They came to celebrate, not to die. On 20 June 1973, by the police count, some three and a half million people streamed toward the highway near Ezeiza airport to greet Juan Perón, returning at last from eighteen years of exile in Spain. Families brought children. The young carried banners. Many had waited their whole adult lives for this moment. And then, from the speaker's platform itself, gunfire raked the crowd. The people who fell that day at the intersection called Puente 12 were not soldiers. They were celebrants, and the men who shot them belonged, nominally, to the same movement they had come to honor.
To understand the killing, you have to understand the strange coalition Perón had built. From exile he had blessed both wings of his movement at once: young left-wing Peronists, including the Montoneros and the Peronist Youth, whose icons were closer to Che Guevara than to any general, and a hardened right wing of union bosses, nationalists, and figures like José López Rega, his secretary, who would later found the murderous Triple A death squad. For years Perón had let each side believe he was theirs. As his plane crossed the Atlantic that day, the question both factions had buried for a decade rose to the surface: when the old man finally chose, who would he choose?
The right wing did not wait to find out. The reviewing stand near Puente 12, where the airport access road meets the Camino de Cintura, had been organized by Lieutenant-Colonel Jorge Osinde and other figures of Peronism's hard right. From positions around that platform, armed men opened fire on the columns of left-wing youth gathered below, trapping them in the open. At least thirteen people were identified among the dead, and 365 were wounded; the newspaper Clarín and many witnesses believed the true toll was far higher, but no official investigation ever counted them. Perón's plane was diverted and never landed at Ezeiza. The homecoming he had dreamed of became a name for slaughter.
It is easy, fifty years on, to reduce that day to its factions, its acronyms, its conspiracies, and there were conspiracies enough; even the Italian neo-fascist Stefano Delle Chiaie was reportedly present, threads later pulled by investigators including the Spanish judge Baltasar Garzón. But the dead were not abstractions. They were Argentines who had ridden buses for hours and slept by the roadside, who believed that a better country was arriving on an airplane. Most were young. Some were carried away by strangers as they bled. A photograph survives of one fallen victim being lifted from the ground, and in it the whole euphoria of the morning collapses into a single human weight in other people's arms.
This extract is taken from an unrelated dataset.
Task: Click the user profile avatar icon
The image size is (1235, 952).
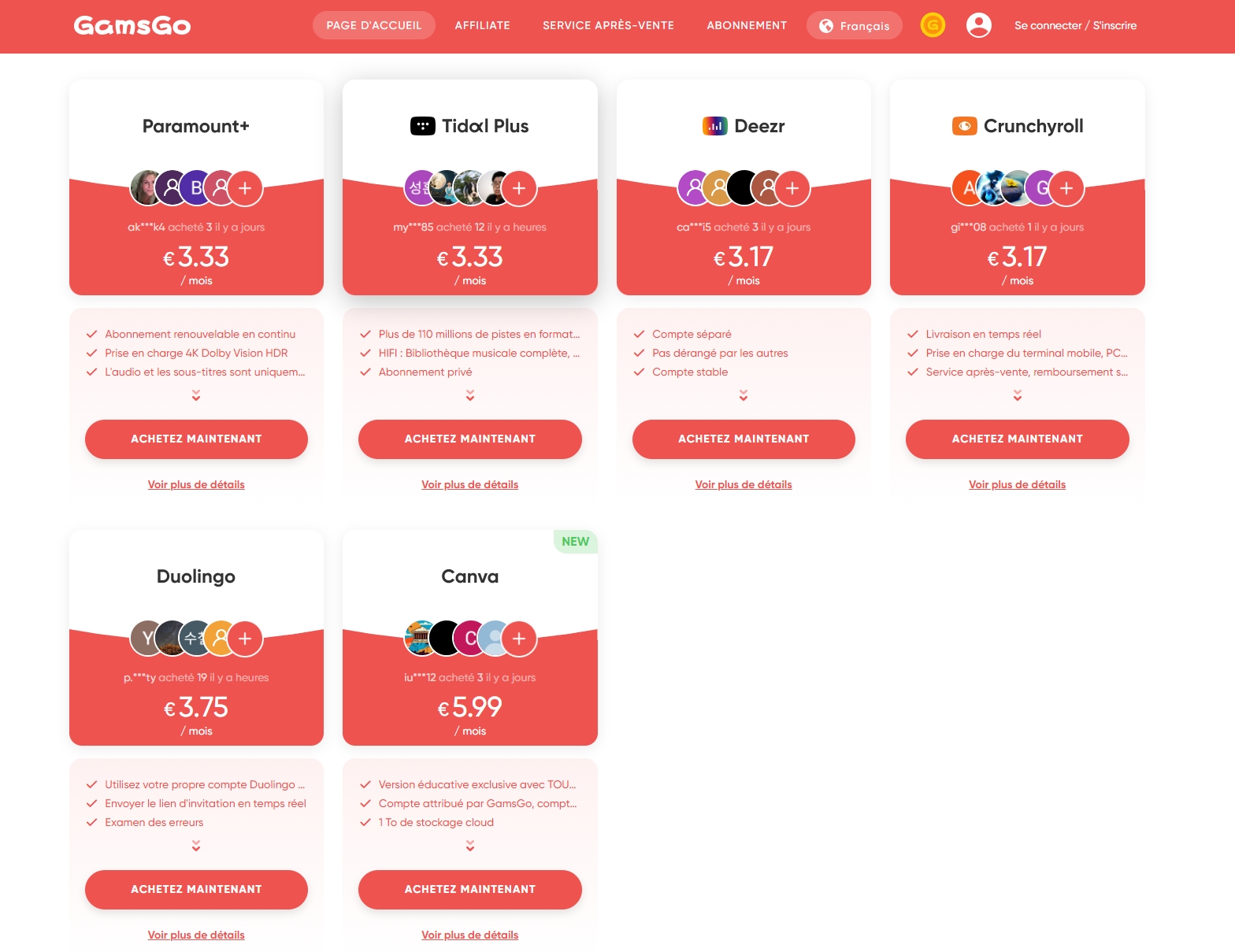Action: point(978,25)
Historians treat the Ezeiza massacre as a hinge in Argentine history. If the great Peronist rally of October 1945 marked the movement's birth, one historian wrote, then 20 June 1973 marked the arrival of its violent right wing as a force that would shape everything after. Within months the left was driven out of the government, López Rega's Triple A was hunting opponents, and the country was sliding toward the 1976 coup and the years of state terror that followed. The killing at Ezeiza was not the Dirty War, but it was a rehearsal for its logic: that fellow citizens could be marked as enemies and cut down, and that no one would be made to answer.
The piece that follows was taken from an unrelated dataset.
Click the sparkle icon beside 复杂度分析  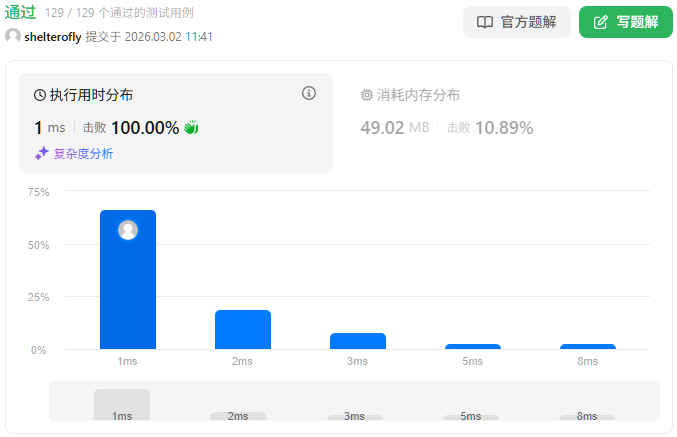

The Ezeiza massacre took place at Puente 12, near the intersection of the General Ricchieri freeway and the Camino de Cintura, about 10 km from Ezeiza / Ministro Pistarini International Airport, southwest of Buenos Aires, at approximately 34.82°S, 58.54°W. Recommended viewing altitude is 2,000 to 4,000 feet AGL to take in the freeway interchanges and the sprawl of greater Buenos Aires fanning out toward the city center to the northeast. Visual landmarks: the runways and terminals of Ezeiza airport itself just to the southwest, and the dense grid of the capital beyond. Nearest airports are Ezeiza / Ministro Pistarini International (ICAO: SAEZ) immediately adjacent, and Buenos Aires Aeroparque Jorge Newbery (ICAO: SABE) about 30 km to the northeast on the riverfront. Visibility over the metro area is often reduced by urban haze; mornings after rain are clearest.